* **Provided entries**:
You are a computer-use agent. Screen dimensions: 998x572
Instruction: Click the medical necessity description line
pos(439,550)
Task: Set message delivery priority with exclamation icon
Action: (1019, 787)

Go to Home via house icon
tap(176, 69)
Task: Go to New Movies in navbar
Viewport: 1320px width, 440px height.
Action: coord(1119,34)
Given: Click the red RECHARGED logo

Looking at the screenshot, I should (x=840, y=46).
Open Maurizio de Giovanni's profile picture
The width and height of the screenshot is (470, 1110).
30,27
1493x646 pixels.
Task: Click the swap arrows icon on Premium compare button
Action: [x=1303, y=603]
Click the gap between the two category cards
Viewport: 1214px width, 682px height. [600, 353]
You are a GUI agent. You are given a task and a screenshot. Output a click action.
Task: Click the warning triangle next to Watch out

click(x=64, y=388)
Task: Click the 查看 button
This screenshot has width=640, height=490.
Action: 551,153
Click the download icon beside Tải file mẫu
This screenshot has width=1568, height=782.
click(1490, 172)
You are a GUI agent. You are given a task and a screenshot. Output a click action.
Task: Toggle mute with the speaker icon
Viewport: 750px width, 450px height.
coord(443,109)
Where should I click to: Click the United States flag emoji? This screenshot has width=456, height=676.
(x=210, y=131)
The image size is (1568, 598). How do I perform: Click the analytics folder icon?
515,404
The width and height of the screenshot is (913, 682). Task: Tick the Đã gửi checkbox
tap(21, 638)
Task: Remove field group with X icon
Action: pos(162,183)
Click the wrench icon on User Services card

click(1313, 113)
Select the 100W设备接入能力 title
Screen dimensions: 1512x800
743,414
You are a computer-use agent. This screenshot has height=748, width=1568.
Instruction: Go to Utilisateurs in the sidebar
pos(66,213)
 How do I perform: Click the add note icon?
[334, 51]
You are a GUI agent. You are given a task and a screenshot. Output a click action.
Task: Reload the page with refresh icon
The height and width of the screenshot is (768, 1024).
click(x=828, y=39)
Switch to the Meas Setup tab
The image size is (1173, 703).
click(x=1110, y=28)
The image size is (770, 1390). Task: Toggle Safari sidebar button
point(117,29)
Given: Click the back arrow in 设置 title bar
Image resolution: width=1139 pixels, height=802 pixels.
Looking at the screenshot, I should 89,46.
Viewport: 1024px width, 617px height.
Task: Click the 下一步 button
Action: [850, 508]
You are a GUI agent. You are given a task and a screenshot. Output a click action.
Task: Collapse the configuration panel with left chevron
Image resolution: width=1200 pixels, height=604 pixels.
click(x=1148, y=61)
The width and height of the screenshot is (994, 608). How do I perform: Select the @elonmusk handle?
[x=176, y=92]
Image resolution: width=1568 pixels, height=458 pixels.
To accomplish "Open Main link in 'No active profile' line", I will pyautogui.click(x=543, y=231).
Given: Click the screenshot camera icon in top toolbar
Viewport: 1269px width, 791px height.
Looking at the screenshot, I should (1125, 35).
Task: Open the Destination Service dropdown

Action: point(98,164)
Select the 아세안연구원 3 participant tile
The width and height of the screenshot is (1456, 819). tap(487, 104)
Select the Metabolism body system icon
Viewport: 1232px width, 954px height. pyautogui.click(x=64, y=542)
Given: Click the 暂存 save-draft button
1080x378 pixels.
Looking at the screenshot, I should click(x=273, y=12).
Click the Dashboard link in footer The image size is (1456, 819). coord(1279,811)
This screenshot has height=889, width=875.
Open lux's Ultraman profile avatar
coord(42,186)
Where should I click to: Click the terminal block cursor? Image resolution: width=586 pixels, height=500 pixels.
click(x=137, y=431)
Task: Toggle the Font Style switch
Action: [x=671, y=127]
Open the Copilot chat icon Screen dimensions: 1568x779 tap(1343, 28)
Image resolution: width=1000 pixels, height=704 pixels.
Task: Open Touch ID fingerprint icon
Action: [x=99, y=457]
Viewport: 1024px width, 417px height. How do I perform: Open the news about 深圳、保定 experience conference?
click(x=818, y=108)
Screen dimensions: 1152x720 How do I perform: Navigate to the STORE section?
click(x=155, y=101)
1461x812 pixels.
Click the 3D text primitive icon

* **What to produce**: Reproduce the items starting at the line that contains "Click the gap between the two category cards" and ending at the line that contains "click(x=64, y=388)", substituting "alert triangle" for "warning triangle" and leaving everything else unchanged.

* **Complete answer**:
Click the gap between the two category cards
Viewport: 1214px width, 682px height. [600, 353]
You are a GUI agent. You are given a task and a screenshot. Output a click action.
Task: Click the alert triangle next to Watch out

click(x=64, y=388)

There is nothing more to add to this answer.